*Обязательные задания:*
a – Переведите на английский это предложение из отрывка о войне 1915 года: «Второе: они представляют слишком хорошую цель для тяжелой артиллерии».
b – Перепишите из отрывка о войне 1915 года часть, начиная со слов «На совещании русского» и заканчивая словами «считались еще бесценными.».

*Исходный отрывок:*
..............................

Завершение драмы
Завершение драмы
В середине апреля 1915 года Людендорф получил свободу делать все, что может отвлечь русские силы из Галиции[302]. Его внимание сразу оказалось обращенным к Курляндии с прицелом на Ригу. Русские здесь излишне полагались на крепость Ковно, хотя опыт войны уже развенчал миф о значимости хорошо укрепленных крепостей. Верили они и в страх немцев перед курляндским бездорожьем. Здесь немцы начали формировать армию "Неман". Алексеев думал, что с немецкой стороны это чистая потеря сил и времени — продвижение вперед не обещало здесь немцам ничего, кроме пустынных мрачных низин. Но под угрозой оказалась Рига, и ставка послала в Курляндию в начале июня девять пехотных и девять кавалерийских дивизий против тринадцати дивизий немцев. Немцы затаились.
На совещании русского командования в Холме 17 июня все внимание русских генералов было сосредоточено на Галиции, а не на холодных просторах Севера. К тому же считалось, что у Алексеева достаточно сил: 43 пехотные и тринадцать кавалерийских дивизий (из общего числа 116 пехотных и 35 кавалерийских дивизий на всем Восточном фронте). Тогда впервые прозвучали голоса о целесообразности оставления польского выступа в целом, чтобы сократить линию фронта и укрепить оборону. Но претензии на Босфор не позволяли пойти этим путем на виду у всех союзников. К тому же крепости Русской Польши считались еще бесценными.
Все эти великие крепости — Иван-город, Новогеоргиевск, Ковно, Гродно, Осовец, Брест, — построенные в предшествующую эпоху, потеряли свое значение в век мобильности. Возможно, Иван-город и Осовец весной-летом 1915 года и сыграли позитивную роль, но уже становилось ясным, что все эти грандиозные крепости являются ненужной и дорогостоящей роскошью. Первое: они сковывают слишком много собственных войск. Второе: они представляют слишком хорошую цель для тяжелой артиллерии. Это русским в горах было тяжело подвести осадные орудия к австрийскому Перемышлю, а немцам не составляло особого труда подвести свои сверхмощные орудия к расположенным на равнинах крепостям типа грандиозного Новогеоргиевска. Крепостные пушки иногда превосходно стреляли (скажем, из Осовца[303]), но эта дуэль ничего не решала. В то же время в великой крепости Новогеоргиевске, считавшейся ключом к Варшаве, было 1680 пушек с миллионом снарядов. В целом в крупных крепостях были сосредоточены 5200 старых орудий и 3148 новых орудий плюс 880 тяжелых пушек[304]. Но опыт Льежа, Намюра, Мобежа и Антверпена должен был внести сомнения в представления о ценности огромных крепостей в текущей войне.

..............................

Строки данных с указанием места:
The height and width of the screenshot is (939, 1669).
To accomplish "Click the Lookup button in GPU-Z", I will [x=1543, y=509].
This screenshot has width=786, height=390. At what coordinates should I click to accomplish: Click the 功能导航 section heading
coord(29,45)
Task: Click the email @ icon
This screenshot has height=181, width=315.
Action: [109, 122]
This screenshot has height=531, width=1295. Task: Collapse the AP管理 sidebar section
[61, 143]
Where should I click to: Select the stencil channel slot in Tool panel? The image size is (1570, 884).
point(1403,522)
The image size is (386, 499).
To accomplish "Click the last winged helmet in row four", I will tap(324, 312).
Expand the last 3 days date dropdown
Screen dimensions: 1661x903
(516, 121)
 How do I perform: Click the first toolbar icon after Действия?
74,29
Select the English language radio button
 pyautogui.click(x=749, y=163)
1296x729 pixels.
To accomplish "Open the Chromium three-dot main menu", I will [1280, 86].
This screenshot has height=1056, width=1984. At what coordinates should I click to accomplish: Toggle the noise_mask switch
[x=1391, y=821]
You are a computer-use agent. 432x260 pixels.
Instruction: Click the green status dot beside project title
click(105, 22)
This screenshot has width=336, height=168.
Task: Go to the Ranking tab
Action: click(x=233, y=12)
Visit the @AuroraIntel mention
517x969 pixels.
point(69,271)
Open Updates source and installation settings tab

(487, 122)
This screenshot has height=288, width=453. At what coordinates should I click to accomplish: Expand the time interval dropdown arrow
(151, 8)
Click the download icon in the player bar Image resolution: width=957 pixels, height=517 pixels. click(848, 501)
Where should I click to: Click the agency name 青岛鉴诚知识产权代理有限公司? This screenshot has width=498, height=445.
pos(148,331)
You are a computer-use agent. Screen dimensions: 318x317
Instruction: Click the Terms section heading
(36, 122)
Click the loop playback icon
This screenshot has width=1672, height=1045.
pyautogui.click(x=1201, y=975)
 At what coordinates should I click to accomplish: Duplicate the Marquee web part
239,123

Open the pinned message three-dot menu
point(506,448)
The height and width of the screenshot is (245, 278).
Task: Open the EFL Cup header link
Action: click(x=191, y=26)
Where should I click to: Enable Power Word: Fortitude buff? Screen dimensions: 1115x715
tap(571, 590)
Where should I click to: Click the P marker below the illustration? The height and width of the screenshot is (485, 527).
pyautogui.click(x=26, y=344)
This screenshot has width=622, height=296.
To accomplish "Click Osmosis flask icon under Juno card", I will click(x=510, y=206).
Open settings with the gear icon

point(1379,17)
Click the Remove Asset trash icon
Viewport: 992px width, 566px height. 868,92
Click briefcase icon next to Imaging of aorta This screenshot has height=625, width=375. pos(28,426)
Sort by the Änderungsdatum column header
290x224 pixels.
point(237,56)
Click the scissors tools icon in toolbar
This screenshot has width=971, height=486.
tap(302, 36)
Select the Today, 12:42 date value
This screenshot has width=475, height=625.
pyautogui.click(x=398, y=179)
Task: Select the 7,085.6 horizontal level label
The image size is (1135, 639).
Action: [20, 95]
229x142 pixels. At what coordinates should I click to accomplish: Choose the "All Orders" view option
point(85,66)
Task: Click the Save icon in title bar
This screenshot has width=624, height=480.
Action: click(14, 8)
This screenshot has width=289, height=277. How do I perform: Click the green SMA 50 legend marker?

..............................

*Ответы:*
a – Second: they present too good a target for heavy artillery.

b –
На совещании русского командования в Холме 17 июня все внимание русских генералов было сосредоточено на Галиции, а не на холодных просторах Севера. К тому же считалось, что у Алексеева достаточно сил: 43 пехотные и тринадцать кавалерийских дивизий (из общего числа 116 пехотных и 35 кавалерийских дивизий на всем Восточном фронте). Тогда впервые прозвучали голоса о целесообразности оставления польского выступа в целом, чтобы сократить линию фронта и укрепить оборону. Но претензии на Босфор не позволяли пойти этим путем на виду у всех союзников. К тому же крепости Русской Польши считались еще бесценными.